"""
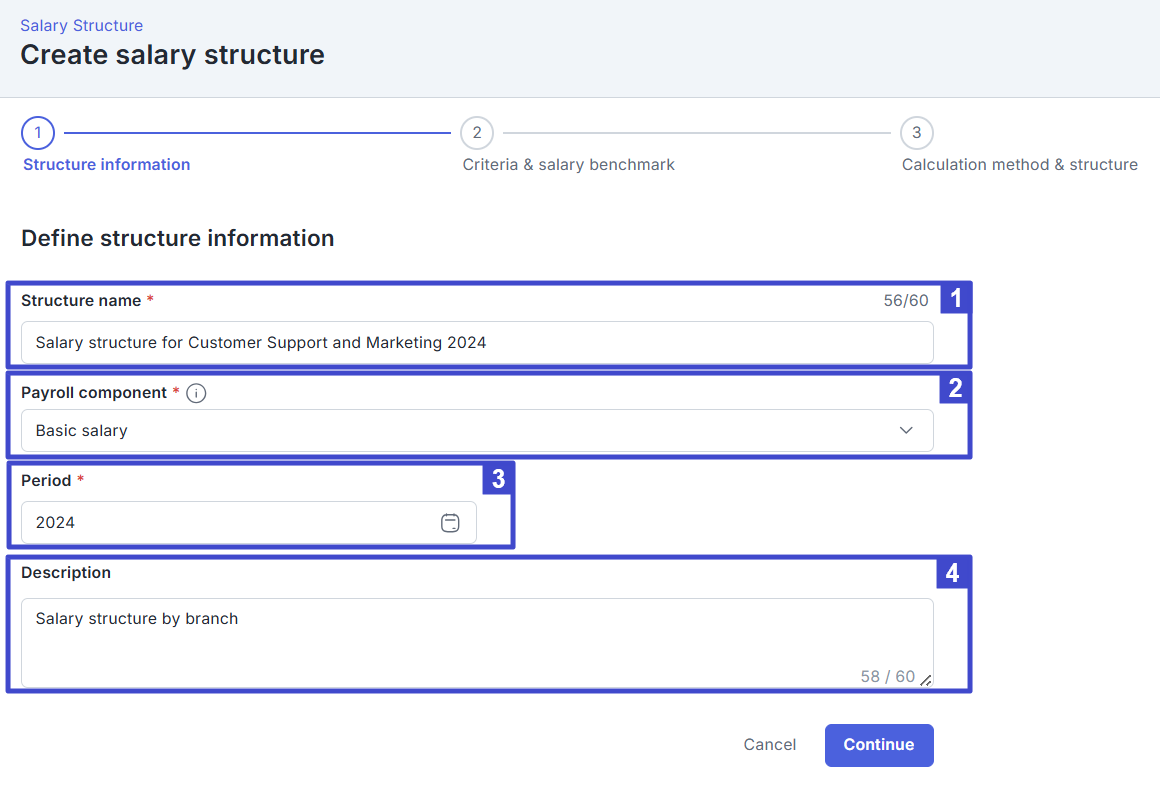1160x786 pixels.
Task: Select the Structure information step
Action: [x=106, y=164]
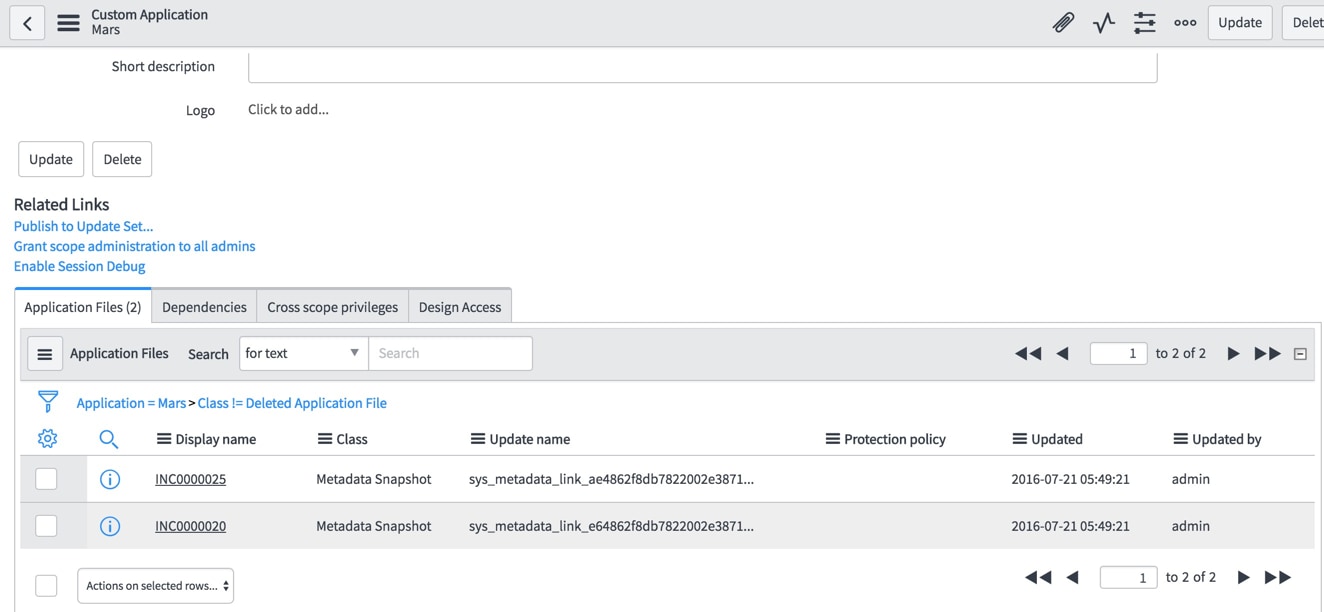This screenshot has height=612, width=1324.
Task: Switch to the Dependencies tab
Action: pos(204,307)
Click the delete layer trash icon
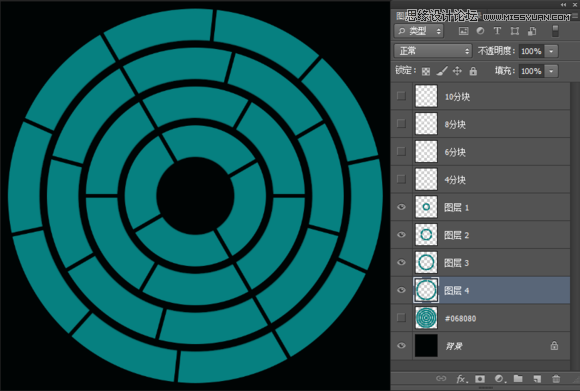The height and width of the screenshot is (391, 580). (x=556, y=379)
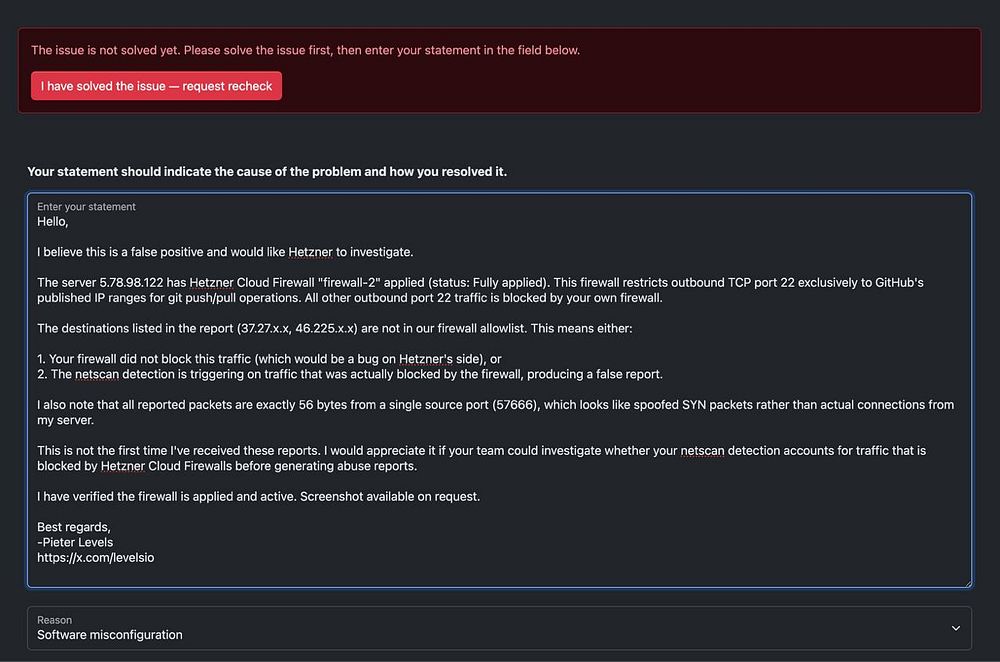
Task: Place cursor at 'Hello,' greeting line
Action: (53, 221)
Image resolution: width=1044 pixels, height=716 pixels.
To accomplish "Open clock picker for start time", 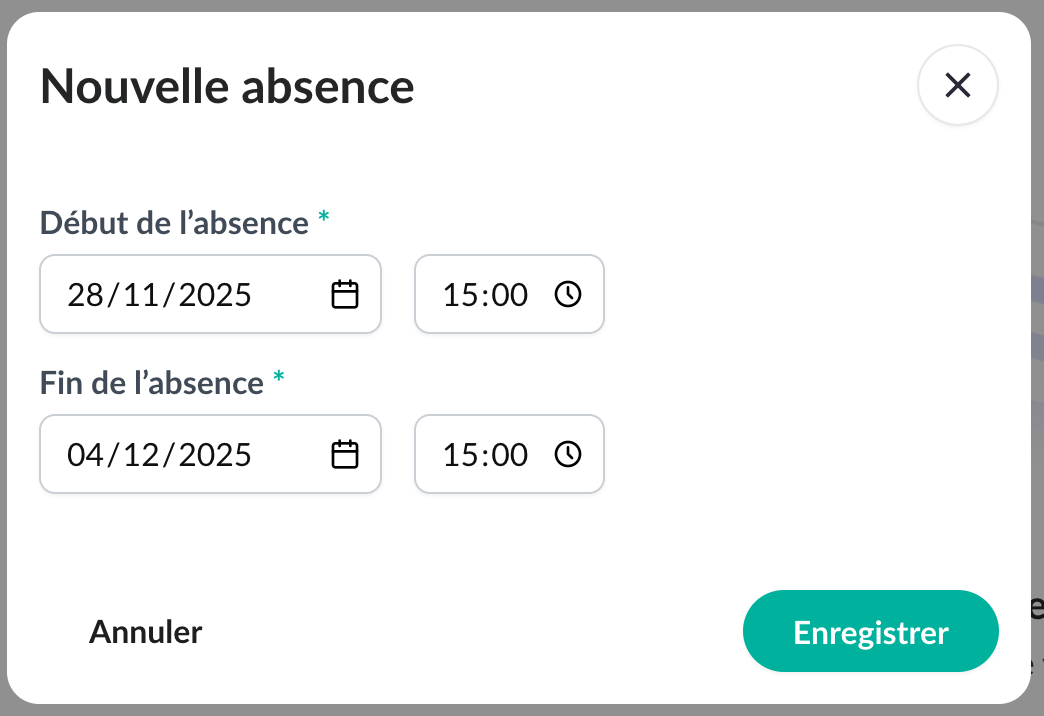I will 567,294.
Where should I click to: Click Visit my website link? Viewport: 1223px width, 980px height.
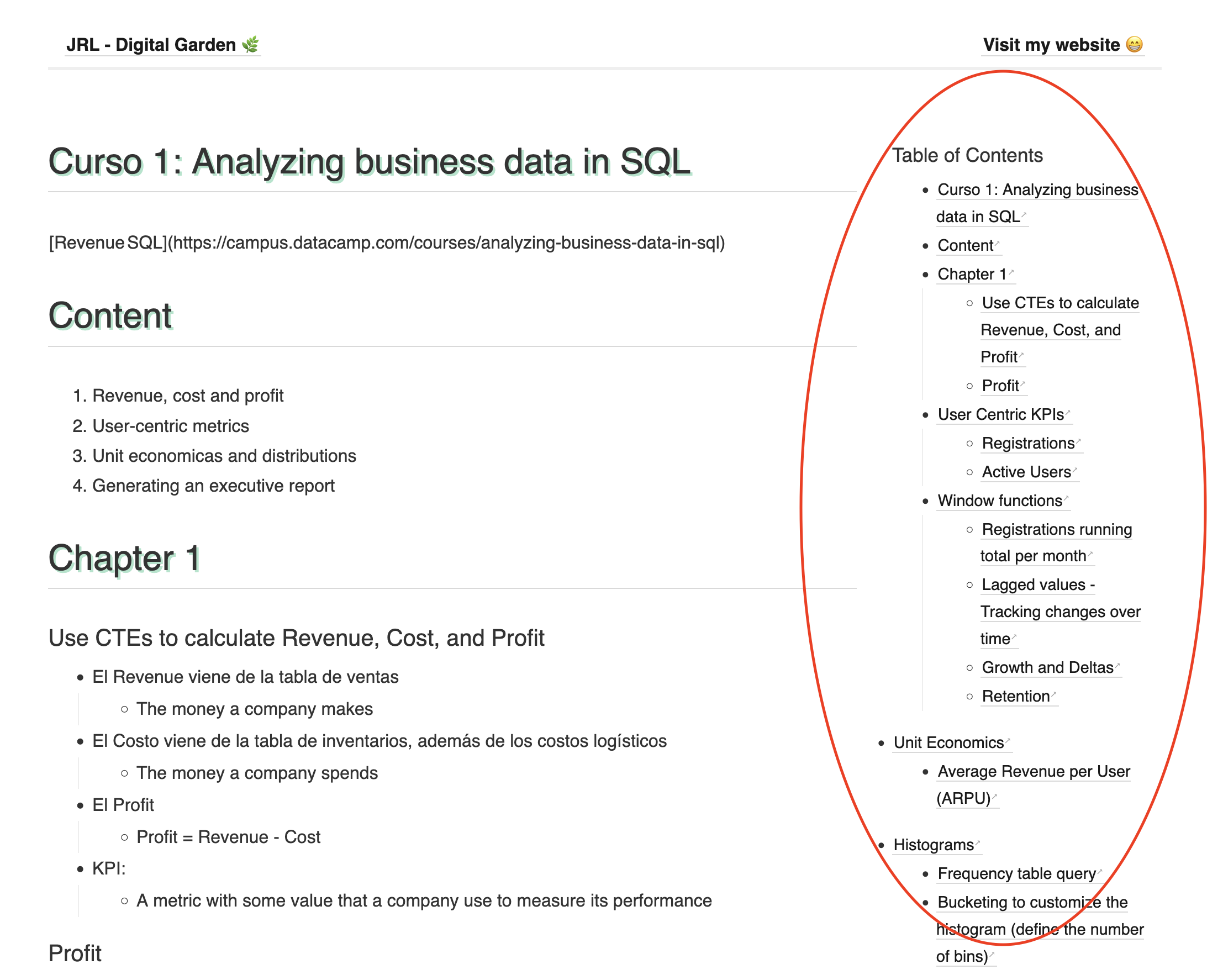tap(1051, 45)
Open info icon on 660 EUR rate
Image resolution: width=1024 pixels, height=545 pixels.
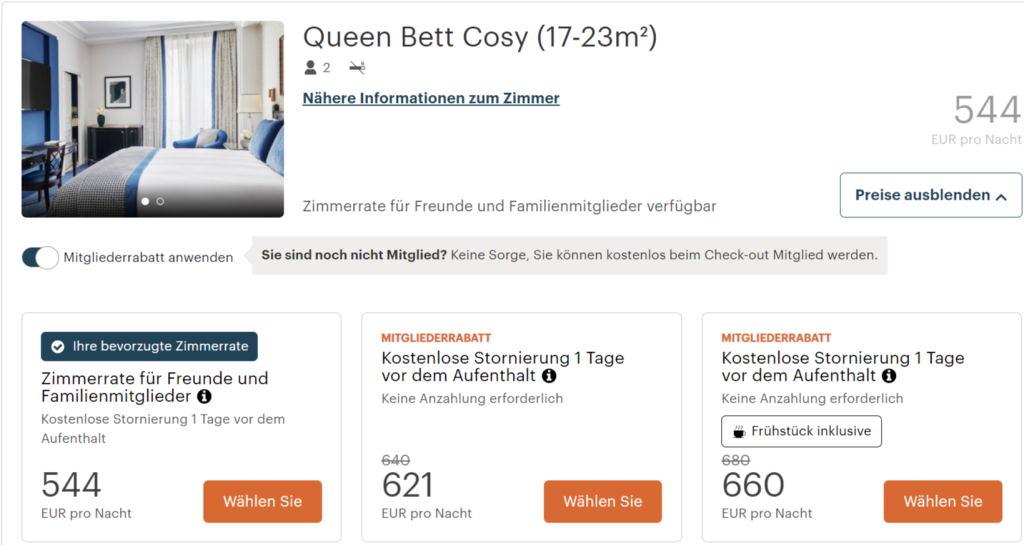coord(889,376)
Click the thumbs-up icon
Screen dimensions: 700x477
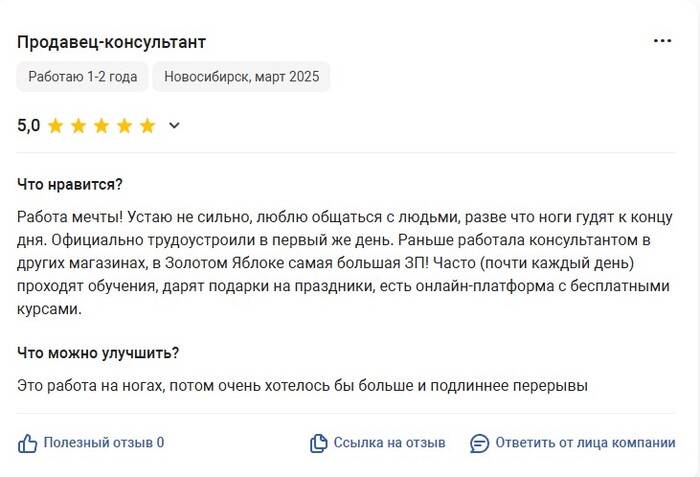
"""
The problem
From the listing above, pick out every line that contains the word "resolution" and copy each one.

Correct response
Image resolution: width=1044 pixels, height=716 pixels.
Image resolution: width=1024 pixels, height=545 pixels.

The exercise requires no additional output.